More fundamentally, as he brought Escape to a conclusion, his new circle’s more flexible and open “style” seemed to spark in Fromm a partial embrace of the Old Testament Jewish prophetic tradition so essential to him during his adolescence and early adulthood. His uncle, Ludwig Krause, had introduced him to the writings of Isaiah, Amos, and Hosea, with their visions of peace and harmony between nations and peoples. Rabbi Nehemia Nobel taught him the importance of committing oneself to messianic ideals—love, humility, and justice—as the building blocks for a universal humanist ethics. Fromm’s significant early mentor, Salman Rabinkow, made it clear to him that the moral autonomy and free choice of the individual was the essence of Old Testament prophecy. Finally, Fromm’s dissertation with Alfred Weber on Jewish law maintained that Hasidism celebrated an inner life of wholeness, joy, and sincerity—the essence of what he now invoked at the end of Escape as the opportunity at hand. While Hannah Arendt and Fromm rarely exchanged ideas, she examined a conflict common to Fromm and to other exponents of positive freedom. The Greeks initially emphasized praxis (i.e., human acts and human speech) as positive freedom, to be sure. But Arendt noted that Greek philosophy subsequently equated positive freedom with being authentic and especially with deploying reason.

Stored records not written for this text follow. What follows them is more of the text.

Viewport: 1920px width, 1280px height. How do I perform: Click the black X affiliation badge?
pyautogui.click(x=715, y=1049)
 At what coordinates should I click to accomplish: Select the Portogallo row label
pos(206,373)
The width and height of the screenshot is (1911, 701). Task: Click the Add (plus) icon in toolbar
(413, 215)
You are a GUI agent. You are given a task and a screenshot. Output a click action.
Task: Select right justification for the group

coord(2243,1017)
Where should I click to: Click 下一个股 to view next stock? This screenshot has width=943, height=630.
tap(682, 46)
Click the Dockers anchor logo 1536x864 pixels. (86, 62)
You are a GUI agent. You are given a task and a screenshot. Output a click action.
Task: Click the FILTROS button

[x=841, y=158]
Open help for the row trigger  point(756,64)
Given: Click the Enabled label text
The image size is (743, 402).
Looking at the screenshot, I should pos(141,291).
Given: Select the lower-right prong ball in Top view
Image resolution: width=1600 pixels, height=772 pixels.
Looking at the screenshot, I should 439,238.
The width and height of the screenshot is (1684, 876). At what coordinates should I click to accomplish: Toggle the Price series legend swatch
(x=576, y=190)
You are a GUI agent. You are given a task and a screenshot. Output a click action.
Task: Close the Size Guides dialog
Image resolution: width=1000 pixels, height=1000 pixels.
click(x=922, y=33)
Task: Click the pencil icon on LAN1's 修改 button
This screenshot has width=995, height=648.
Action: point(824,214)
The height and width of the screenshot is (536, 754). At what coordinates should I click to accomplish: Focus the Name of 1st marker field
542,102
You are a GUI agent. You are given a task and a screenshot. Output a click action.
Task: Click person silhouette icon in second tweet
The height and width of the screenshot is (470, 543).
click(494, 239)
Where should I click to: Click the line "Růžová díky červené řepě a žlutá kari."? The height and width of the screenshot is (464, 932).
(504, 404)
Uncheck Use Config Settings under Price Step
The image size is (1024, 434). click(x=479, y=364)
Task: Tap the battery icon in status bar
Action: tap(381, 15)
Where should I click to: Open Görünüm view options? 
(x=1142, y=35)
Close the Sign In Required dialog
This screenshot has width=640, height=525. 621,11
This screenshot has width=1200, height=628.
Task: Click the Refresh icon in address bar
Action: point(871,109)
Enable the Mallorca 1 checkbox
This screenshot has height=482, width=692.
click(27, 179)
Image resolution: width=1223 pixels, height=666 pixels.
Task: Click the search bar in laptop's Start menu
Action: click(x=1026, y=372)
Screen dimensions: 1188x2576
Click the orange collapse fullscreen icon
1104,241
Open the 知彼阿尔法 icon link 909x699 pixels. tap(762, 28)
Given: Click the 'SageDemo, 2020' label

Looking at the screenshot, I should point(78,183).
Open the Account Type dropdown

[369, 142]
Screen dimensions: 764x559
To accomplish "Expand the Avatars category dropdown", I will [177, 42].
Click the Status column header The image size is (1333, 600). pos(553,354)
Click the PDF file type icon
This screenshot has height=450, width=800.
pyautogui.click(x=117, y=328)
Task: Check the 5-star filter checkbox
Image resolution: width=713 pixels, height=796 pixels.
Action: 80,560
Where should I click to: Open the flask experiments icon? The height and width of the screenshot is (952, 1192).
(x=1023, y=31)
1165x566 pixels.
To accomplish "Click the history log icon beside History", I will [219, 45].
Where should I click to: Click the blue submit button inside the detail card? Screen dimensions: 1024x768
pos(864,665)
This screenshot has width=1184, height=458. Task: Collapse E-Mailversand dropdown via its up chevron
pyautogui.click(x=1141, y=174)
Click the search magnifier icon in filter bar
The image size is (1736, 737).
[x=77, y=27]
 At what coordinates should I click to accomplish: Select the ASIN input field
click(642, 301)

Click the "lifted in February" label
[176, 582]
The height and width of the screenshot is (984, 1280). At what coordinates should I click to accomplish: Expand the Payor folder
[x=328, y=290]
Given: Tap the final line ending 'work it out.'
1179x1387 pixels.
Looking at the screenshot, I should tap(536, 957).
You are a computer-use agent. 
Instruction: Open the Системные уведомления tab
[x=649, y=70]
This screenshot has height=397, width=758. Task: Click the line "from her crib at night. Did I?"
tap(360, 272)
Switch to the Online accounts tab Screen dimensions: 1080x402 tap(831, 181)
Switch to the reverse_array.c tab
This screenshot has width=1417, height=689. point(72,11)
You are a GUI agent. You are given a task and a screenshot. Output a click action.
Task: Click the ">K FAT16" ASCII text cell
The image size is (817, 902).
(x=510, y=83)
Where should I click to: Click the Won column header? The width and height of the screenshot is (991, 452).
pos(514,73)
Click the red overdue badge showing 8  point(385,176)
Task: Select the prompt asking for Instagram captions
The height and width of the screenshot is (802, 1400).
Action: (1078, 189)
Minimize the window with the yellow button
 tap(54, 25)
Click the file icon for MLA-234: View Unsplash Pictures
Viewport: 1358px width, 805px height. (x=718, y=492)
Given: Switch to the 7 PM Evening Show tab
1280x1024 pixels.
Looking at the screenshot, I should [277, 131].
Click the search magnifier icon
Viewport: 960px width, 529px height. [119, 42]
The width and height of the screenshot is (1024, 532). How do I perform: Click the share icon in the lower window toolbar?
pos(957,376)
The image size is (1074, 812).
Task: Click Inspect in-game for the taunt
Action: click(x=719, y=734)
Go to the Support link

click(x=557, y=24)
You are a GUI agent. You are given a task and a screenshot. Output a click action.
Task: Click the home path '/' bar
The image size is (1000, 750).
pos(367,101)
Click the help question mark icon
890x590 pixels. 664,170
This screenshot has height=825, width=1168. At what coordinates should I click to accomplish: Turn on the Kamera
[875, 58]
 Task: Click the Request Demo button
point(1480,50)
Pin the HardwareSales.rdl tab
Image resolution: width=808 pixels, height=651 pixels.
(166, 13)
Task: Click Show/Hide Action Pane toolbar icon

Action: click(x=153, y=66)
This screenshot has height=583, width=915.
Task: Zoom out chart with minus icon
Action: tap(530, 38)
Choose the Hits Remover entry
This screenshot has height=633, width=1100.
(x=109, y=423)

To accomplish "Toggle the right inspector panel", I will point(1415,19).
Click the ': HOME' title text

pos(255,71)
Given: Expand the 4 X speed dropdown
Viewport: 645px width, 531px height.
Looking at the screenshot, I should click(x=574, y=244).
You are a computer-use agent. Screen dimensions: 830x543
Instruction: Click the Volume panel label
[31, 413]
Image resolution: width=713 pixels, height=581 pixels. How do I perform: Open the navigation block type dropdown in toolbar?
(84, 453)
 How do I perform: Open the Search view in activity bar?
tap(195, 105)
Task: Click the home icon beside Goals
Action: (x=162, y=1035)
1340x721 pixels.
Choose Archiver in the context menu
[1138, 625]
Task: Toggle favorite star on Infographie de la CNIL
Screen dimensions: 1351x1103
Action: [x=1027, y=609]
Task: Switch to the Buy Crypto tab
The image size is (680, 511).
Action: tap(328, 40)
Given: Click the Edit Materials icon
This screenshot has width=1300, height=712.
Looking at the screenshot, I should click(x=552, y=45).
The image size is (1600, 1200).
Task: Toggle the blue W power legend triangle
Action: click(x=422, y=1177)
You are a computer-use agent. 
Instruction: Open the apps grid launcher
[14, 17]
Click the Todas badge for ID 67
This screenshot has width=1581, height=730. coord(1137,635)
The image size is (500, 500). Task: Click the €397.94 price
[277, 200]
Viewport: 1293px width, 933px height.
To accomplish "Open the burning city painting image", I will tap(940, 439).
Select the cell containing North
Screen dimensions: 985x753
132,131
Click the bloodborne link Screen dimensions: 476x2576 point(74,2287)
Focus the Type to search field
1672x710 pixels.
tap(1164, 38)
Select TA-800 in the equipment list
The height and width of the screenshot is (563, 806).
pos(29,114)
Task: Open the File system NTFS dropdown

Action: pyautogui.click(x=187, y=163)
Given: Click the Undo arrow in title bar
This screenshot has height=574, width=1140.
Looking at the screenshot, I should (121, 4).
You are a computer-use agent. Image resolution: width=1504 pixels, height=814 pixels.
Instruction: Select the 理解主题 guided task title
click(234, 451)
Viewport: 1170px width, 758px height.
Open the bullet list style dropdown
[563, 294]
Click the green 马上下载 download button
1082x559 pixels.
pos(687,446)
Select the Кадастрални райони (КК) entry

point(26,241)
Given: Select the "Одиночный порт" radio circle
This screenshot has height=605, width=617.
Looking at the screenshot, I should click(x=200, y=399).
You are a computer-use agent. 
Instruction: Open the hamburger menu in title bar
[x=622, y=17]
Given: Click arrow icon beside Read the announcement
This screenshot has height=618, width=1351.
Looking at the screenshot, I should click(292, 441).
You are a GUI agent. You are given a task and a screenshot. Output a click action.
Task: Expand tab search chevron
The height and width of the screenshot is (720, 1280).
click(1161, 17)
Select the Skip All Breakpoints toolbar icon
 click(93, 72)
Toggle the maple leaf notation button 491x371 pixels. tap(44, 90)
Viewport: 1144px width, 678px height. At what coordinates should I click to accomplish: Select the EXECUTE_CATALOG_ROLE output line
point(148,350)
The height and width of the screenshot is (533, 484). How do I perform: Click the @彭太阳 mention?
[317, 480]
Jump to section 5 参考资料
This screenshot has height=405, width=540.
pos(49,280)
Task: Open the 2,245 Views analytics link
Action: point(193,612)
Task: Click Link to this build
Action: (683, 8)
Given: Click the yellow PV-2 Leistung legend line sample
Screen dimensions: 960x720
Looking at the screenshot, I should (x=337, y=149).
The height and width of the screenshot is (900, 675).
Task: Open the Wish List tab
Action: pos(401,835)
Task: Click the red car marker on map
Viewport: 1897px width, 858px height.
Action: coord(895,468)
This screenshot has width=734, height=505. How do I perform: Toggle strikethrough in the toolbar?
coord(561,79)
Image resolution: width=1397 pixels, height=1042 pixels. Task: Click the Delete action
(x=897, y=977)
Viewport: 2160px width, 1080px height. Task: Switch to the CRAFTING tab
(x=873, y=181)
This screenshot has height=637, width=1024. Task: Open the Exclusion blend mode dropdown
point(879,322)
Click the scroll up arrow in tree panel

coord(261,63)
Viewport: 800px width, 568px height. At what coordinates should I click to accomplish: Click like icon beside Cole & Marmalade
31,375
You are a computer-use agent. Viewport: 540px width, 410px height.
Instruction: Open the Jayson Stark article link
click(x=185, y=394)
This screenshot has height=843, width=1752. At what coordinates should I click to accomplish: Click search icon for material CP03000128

For the sake of maintaining a façade of consistency, Arendt speculated that exponents of positive freedom emphasized praxis and confined the alternative Greek formulation involving careful reasoning to the back burner.37
Even though the utopian humanist disposition central to Fromm’s early life only emerged at the end of a book on man’s betrayal of his own freedom and happiness, humanism would become a more conspicuous part of Fromm’s writing and thinking for the rest of his life. The Jewish prophetic tradition had perhaps been pushed into the background as Fromm mastered the imperatives of disciplined Frankfurt Institute scholarship. It burst forth, however, at the end of his first book, and this may have helped to turn it into a classic. Since publication, Escape from Freedom has sold over five million copies and has been translated into twenty-eight languages.